In the meantime, we're going to make the most of Eric's time together, which means I get to take total advantage of him take care of a few things that have been on our to-do lists for months. This week's list includes, but is not limited to:

  • Cleaning the sunroom
  • Making a batch of soap
  • Making cheese
  • Cutting firewood
  • Hauling manure for the garden
  • Building a gate to the chicken run
  • Getting leaves on the garden
  • Making an "Eggs for Sale" sign
  • Straightening up the mudroom
  • Hanging shelves
  • Tilling both the vegetable and the herb gardens
  • Sharpening my kitchen knives
  • Making plans for the greenhouse
  • Emptying the outbuildings of junk from the previous owner and hauling it off to the recycling center

With all this extra work (and since we homeschool year-round anyway), I'm putting school on hiatus for the rest of the week.

So much for that schedule I worked so hard on.

Friday, January 15, 2010

One Smart Cookie

Once upon a time, I was a fairly organized woman. Hard to believe, I know, but it's true. When I was in the workforce (and only had three children, who were all in public school) I was known for my organizational skills, efficiency, and serious attention to detail.

It's stunning how much can change over the years, isn't it.

When I first became a stay-at-home mom, I had (I thought) no need for making a schedule. Get up, get the girls off to school, do what needed to be done around the house, fix dinner while the girls did homework, and so forth. Simple.

And then, I started homeschooling.

Well, that wasn't too hard. I only had one of the three girls at home with me, we did our work in the morning shortly after everyone else was gone, and I still had plenty of time in the afternoon to do whatever I needed to before it was time to pick up the other two. No problem!

And then I started homeschooling her younger sister.

Okay, now I've got two kids to teach. No biggie, they're both in grade school so it's still pretty easy work. I mean, it's not like we're learning Algebra or Biology or something advanced and time-consuming like that, right?

And then, I started having more children.

Ummmm...........

Yeah, I admit it. Juggling infants and toddlers with housework and schoolwork hasn't been a cakewalk. And every time I thought I was starting to get a handle on it, something new popped up to throw me askew. Things like getting pregnant again, moving into a bigger house (more rooms for me to clean, oh yay!), getting chickens to raise (and not just a few chickens, but thirty of the silly little cluckers!), and the shocking realization that, somewhere in the midst of all this, my sweet little easy-to-teach third grader is now a high school student learning.......

(duh duh DUHHHHMMMM...)

ALGEBRA!!! (insert high-pitched scream here)
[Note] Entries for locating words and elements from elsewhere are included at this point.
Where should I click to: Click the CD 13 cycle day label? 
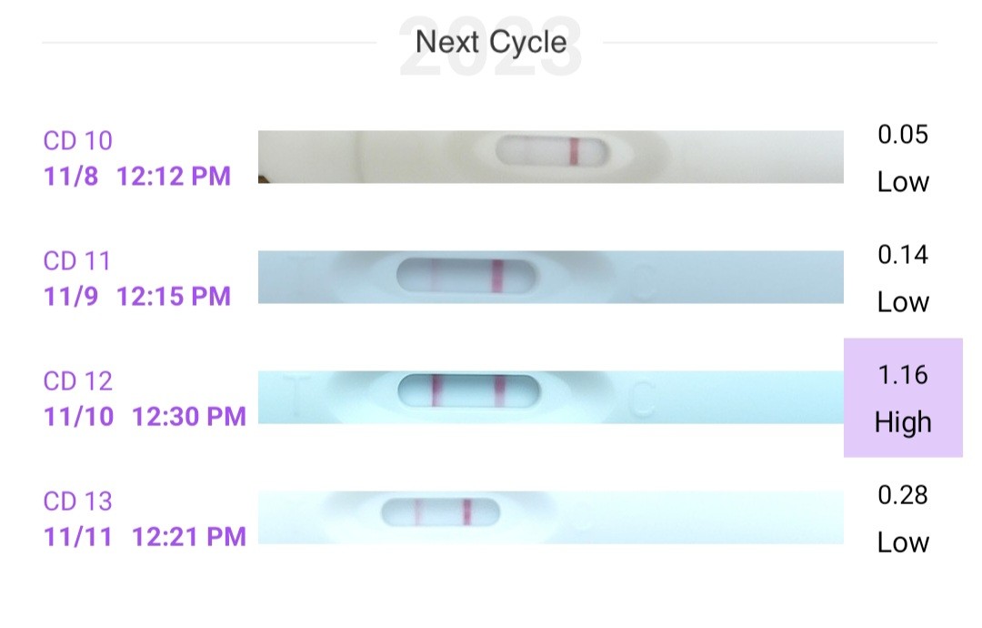[78, 501]
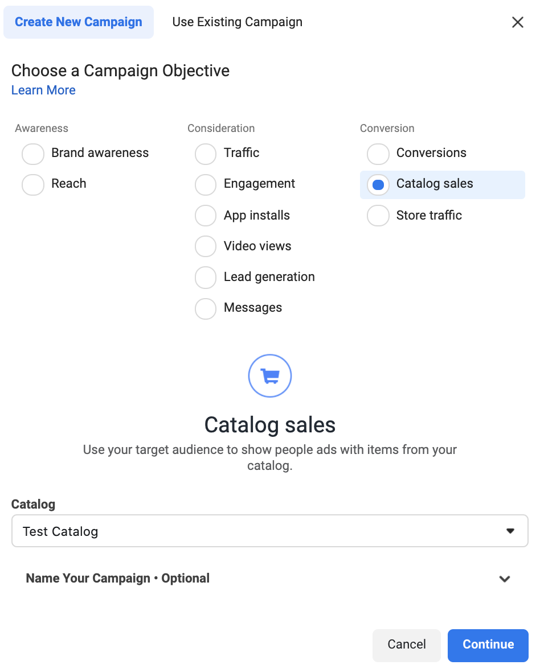Select the Traffic objective
Image resolution: width=540 pixels, height=669 pixels.
[206, 154]
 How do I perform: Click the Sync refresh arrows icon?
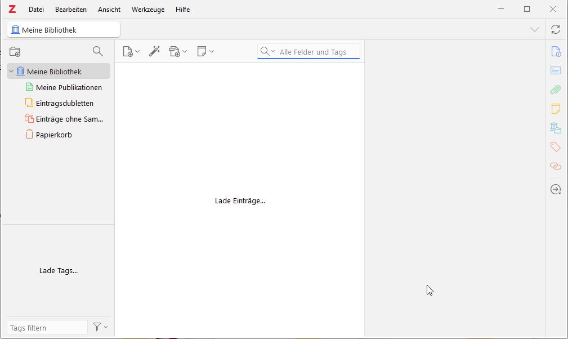click(x=555, y=29)
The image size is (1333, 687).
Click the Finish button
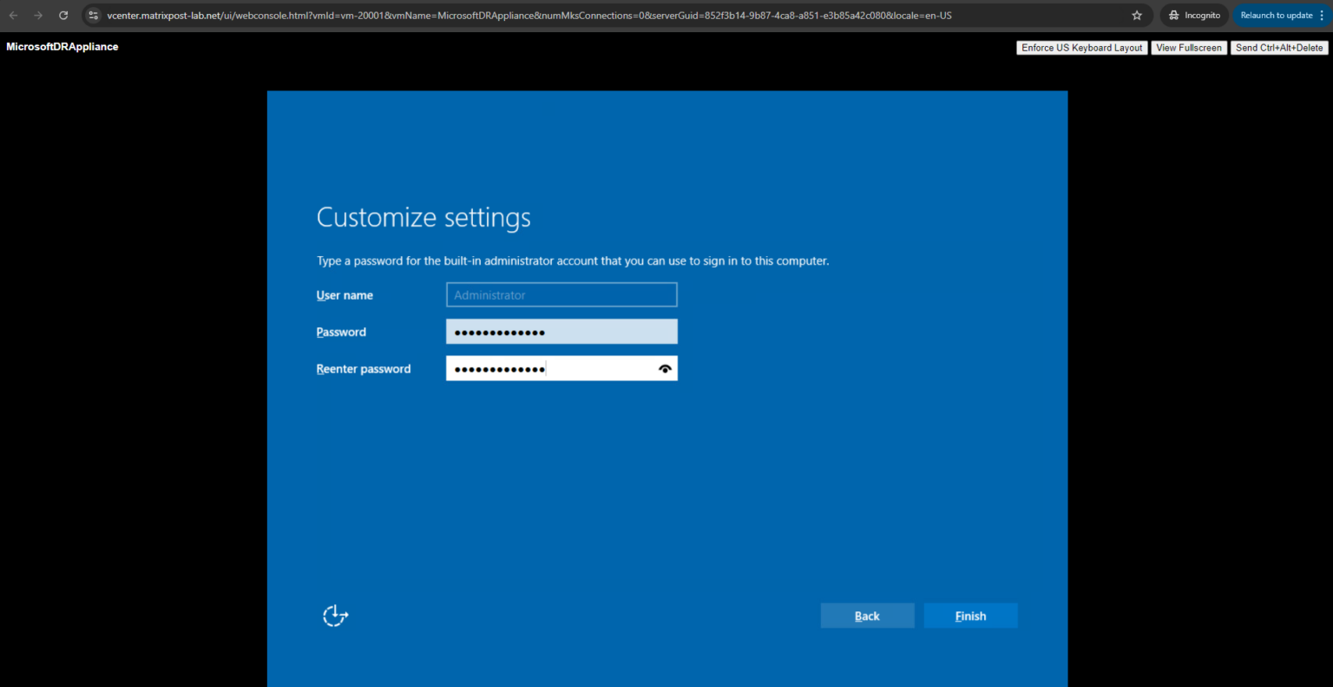tap(970, 615)
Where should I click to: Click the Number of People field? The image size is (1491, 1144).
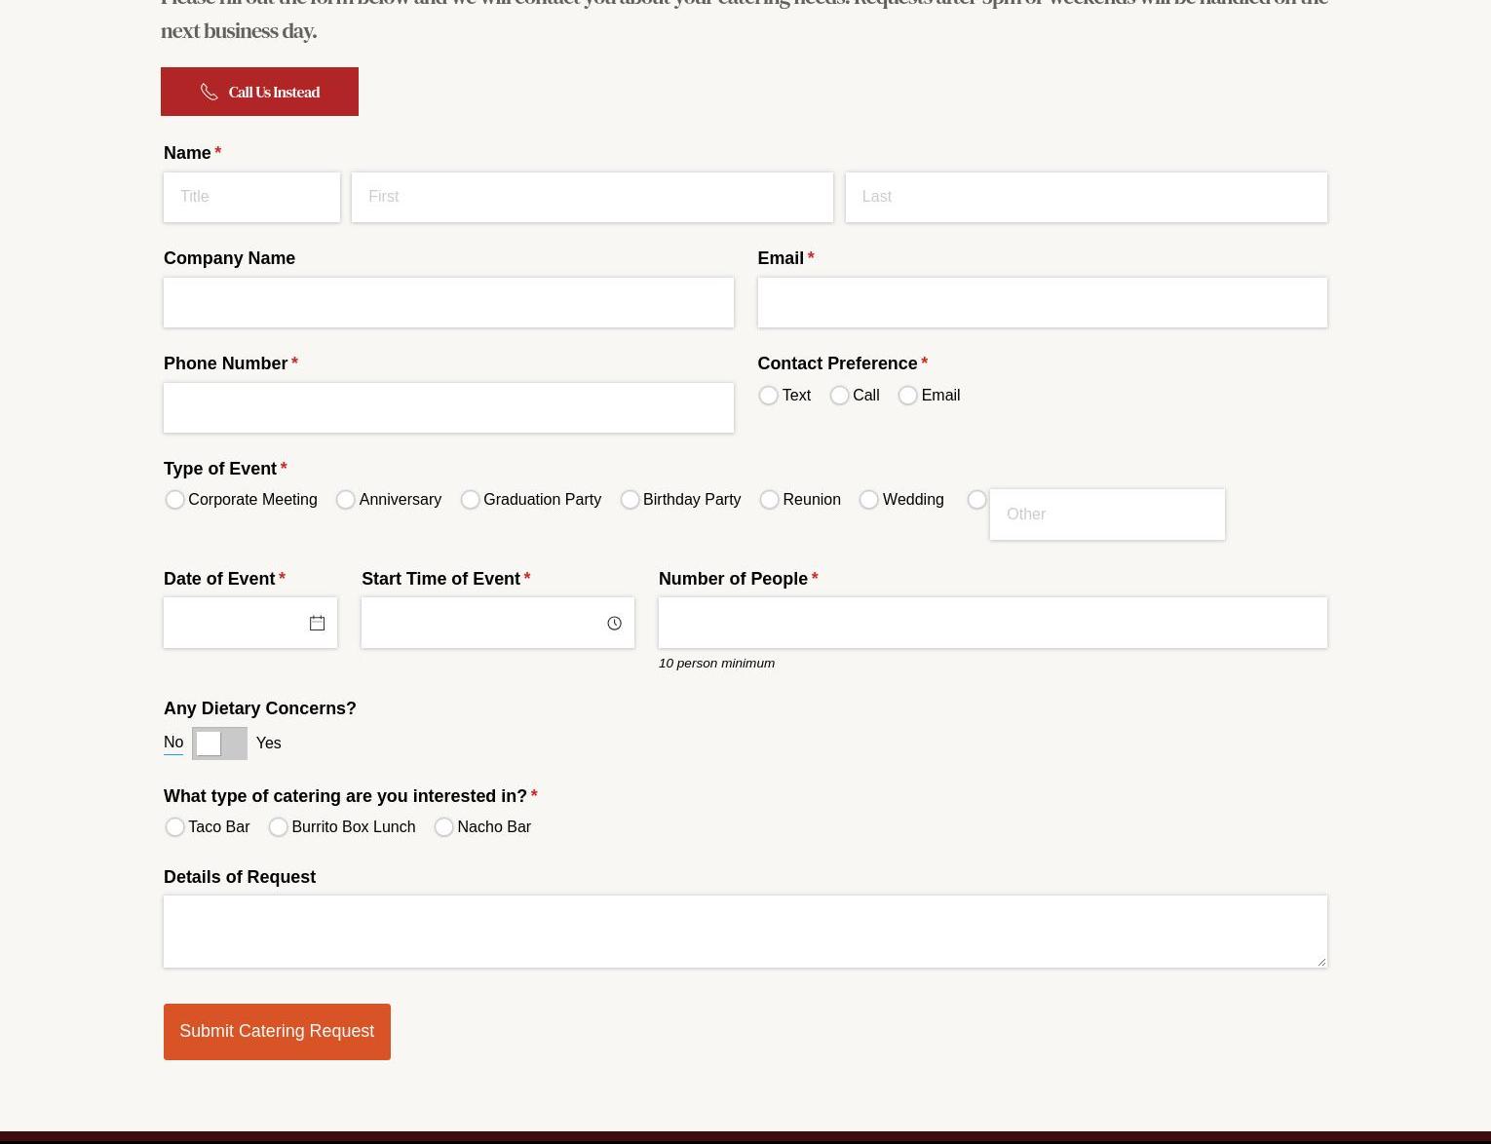(x=992, y=623)
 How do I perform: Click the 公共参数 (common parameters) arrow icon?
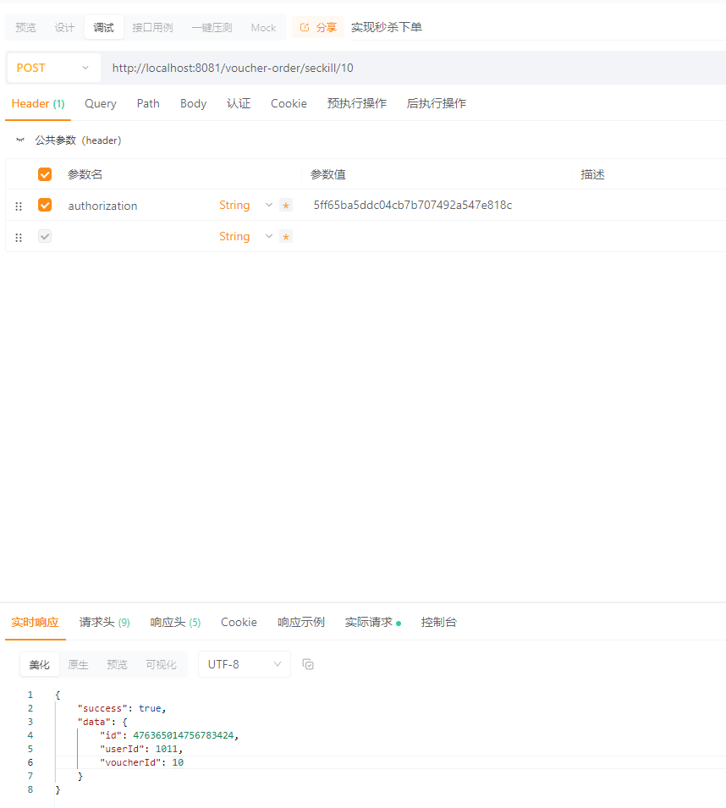(19, 140)
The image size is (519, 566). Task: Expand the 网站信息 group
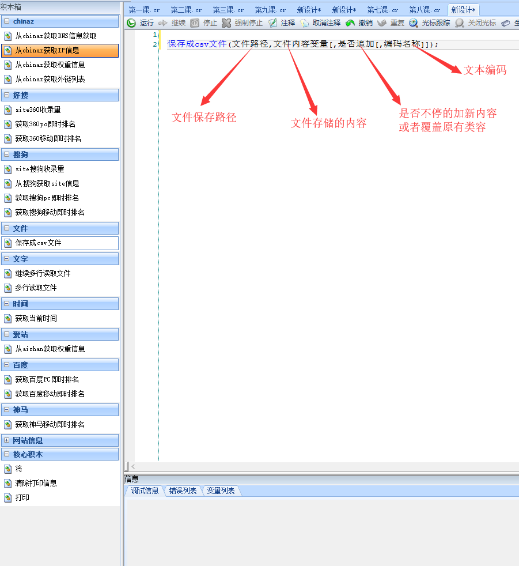6,440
For the past eighteen months (eighteen months, people!), I've been beating my head against the wall trying to come up with a daily schedule for me and the children that's realistic and doable. This week, I finally got it!

Unfortunately, I left it on my kitchen counter. Just close enough to the edge for my two-year old daughter to reach it.



Considering how many times I've tried (and failed spectacularly) to put this family on a schedule, and considering that said schedule means early, consistent bedtimes for little ones so I can have some "me" time, I have only one conclusion.

My two-year old is one smart cookie.